WhiteSet#
The WhiteSet class manages whitelisted records for quality control operations. It allows specific observations (identified by station name, observation type, and/or timestamp) to be excluded from outlier detection during QC checks. Whitelisted records participate in all QC calculations but are not flagged as outliers in the final results.
A regular user interacts with WhiteSet instances when calling QC methods on Dataset and Station classes, providing fine-grained control over which records should be protected from being flagged as outliers.
Important
In practice, users only create WhiteSet instances to pass them as parameters to QC methods. A user does generally not need to interact with this class through its methods.
Constructor#
|
Whitelist container for multiple stations and observation types. |
Methods#
A summary of all methods in the WhiteSet class.
|
Retrieve and optionally print detailed information about the WhiteSet. |
|
Create a sensor-specific whitelist for a station and observation type. |
Index Structure#
The white_records index can have one or more of the following levels:
name: Station identifier (matches the station name)

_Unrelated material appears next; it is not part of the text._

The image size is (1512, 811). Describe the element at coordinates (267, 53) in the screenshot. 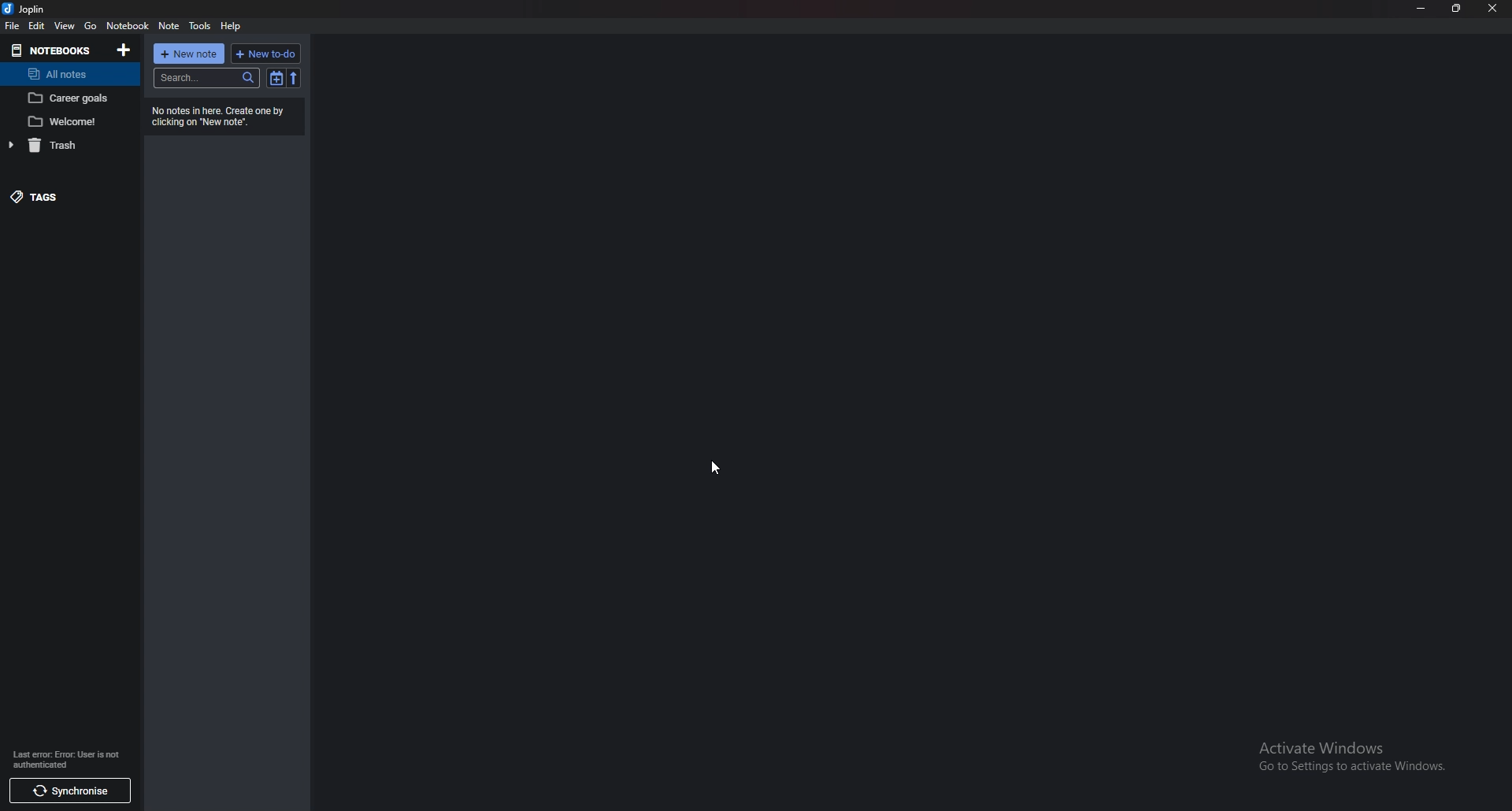

I see `new to do` at that location.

obstype: Observation type (e.g., ‘temp’, ‘humidity’)
datetime: Specific timestamps to whitelist
If the ‘datetime’ level is absent, all timestamps for matching station/obstype combinations are whitelisted.
Timezone Handling#
Important
When the white_records index contains a ‘datetime’ level, timestamps are automatically
handled during WhiteSet initialization:
Timezone-aware timestamps are converted to UTC
Timezone-naive timestamps are localized to UTC (with a warning)
It is strongly recommended to provide timezone-aware timestamps to avoid ambiguity and ensure correct matching during quality control operations.
Examples#
Create a WhiteSet with datetime-only whitelisting:
import pandas as pd
import metobs_toolkit
# Whitelist specific timestamps across all stations
timestamps = pd.date_range('2022-09-01 00:00', periods=10, freq='1h', tz='UTC')
whiteset = metobs_toolkit.WhiteSet(
pd.Index(timestamps, name='datetime')
)
# Use in QC check
dataset.gross_value_check(
obstype='temp',
lower_threshold=10.0,
upper_threshold=25.0,
whiteset=whiteset
)
Create a WhiteSet with station and datetime:
# Whitelist specific timestamps for specific stations
white_records = pd.MultiIndex.from_arrays([
['station1', 'station1', 'station2'],
pd.to_datetime(['2022-09-01 12:00', '2022-09-01 13:00', '2022-09-01 14:00'])
], names=['name', 'datetime'])
whiteset = metobs_toolkit.WhiteSet(white_records)
dataset.persistence_check(
obstype='temp',
timewindow='2h',
whiteset=whiteset
)
Create a WhiteSet with full specification:
# Whitelist specific records with all levels
white_records = pd.MultiIndex.from_arrays([
['station1', 'station1', 'station2'],
['temp', 'humidity', 'temp'],
pd.to_datetime(['2022-09-01 12:00', '2022-09-01 13:00', '2022-09-01 14:00'])
], names=['name', 'obstype', 'datetime'])
whiteset = metobs_toolkit.WhiteSet(white_records)
Notes#
Whitelisted records participate in all QC calculations (e.g., mean, standard deviation in buddy checks) but are protected from being flagged as outliers.
An empty WhiteSet (default) means no records are whitelisted.
The WhiteSet is validated upon initialization to ensure it has the correct index structure.
When using WhiteSet with Dataset-level QC methods, the whitelist is automatically filtered for each station and observation type combination.